Srivats believes that the acquisition route will continue in India. Add to that the different approaches to and interpretations of digital: media, creative or tech app.

“Who’s to say what is actually digital. You can’t really see a single company encompassing all of digital, so the way the large networks are doing it by way of acquisitions is the correct way forward. I honestly don’t think making videos go viral is the right thing to do in digital,” explains Srivats.

He also argues against the notion of a separate entity called ‘digital agencies’. His argument? No one said ‘TV agency’ or ‘press agency’, did they?

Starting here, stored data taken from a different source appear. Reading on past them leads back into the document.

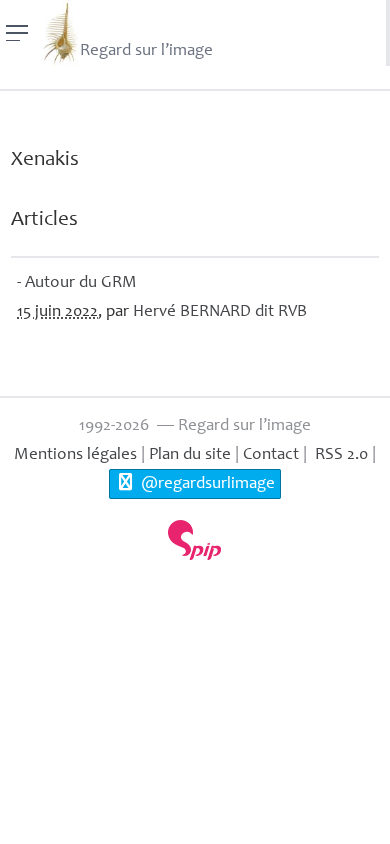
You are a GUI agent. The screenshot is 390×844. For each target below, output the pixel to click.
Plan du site (190, 455)
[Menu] (17, 33)
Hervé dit (220, 312)
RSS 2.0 (339, 455)
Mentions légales (75, 455)
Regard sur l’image (146, 51)
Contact (271, 455)
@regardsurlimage (206, 484)
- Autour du (77, 283)
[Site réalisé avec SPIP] (195, 540)
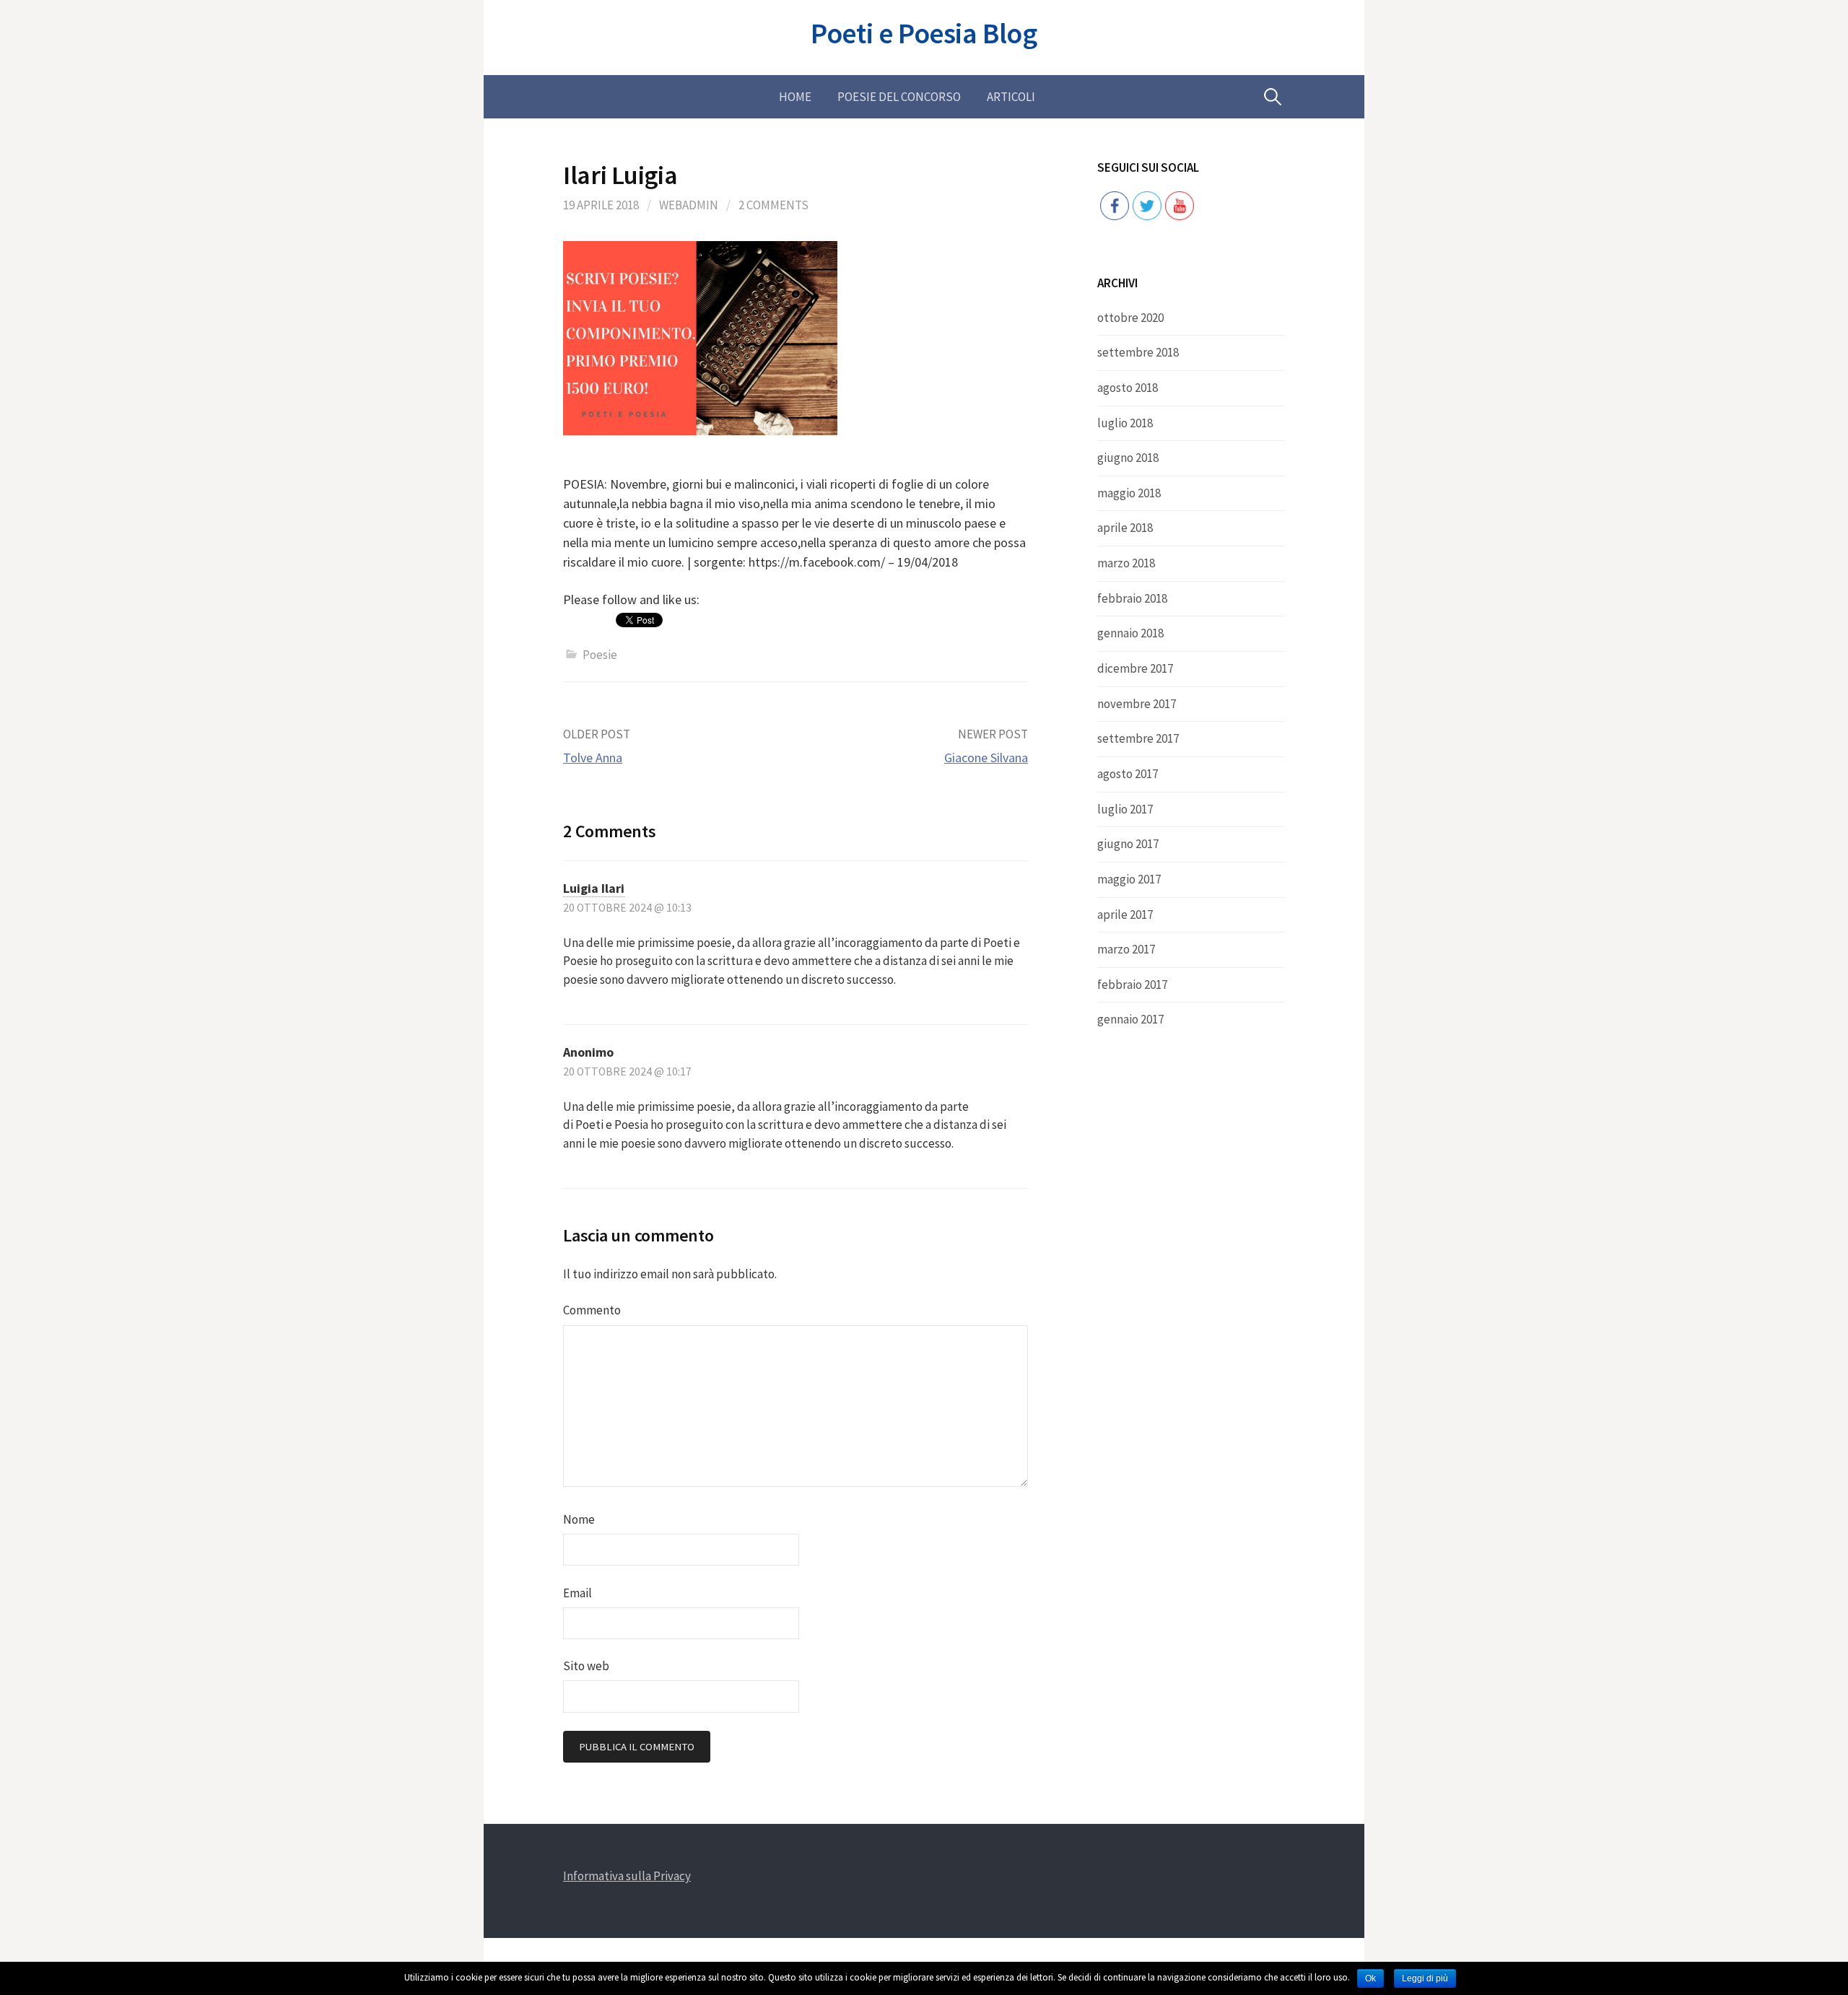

“The world has changed so much since but we still talk about positioning brands through one or two words. Earlier, you could do that because what the customer knew about the brand was what the brand told him or her. Now, what a person knows about a brand is an aggregate of what around 1,000 people tell him/her through various media like blogs, etc. However consistent you are with your reach, people through this media won’t say ‘those two words’ - that’s why you have to change the science of brand building,” reasons Srivats.

The ‘showpiece’

TenTenTen’s IPL Fantasy League for the BCCI is a piece of work Srivats is proud of for several reasons. He says, “We pitched the idea to the BCCI. We sold them the idea and even though there were more experienced players who were cheaper than us, the idea took us through. We had the best vision and implemented it in a month and a half.”

Srivats surmises that’s he has a deep personal attachment to the IPL Fantasy League. The 5,00,000 players that the League has attracted would count among reasons.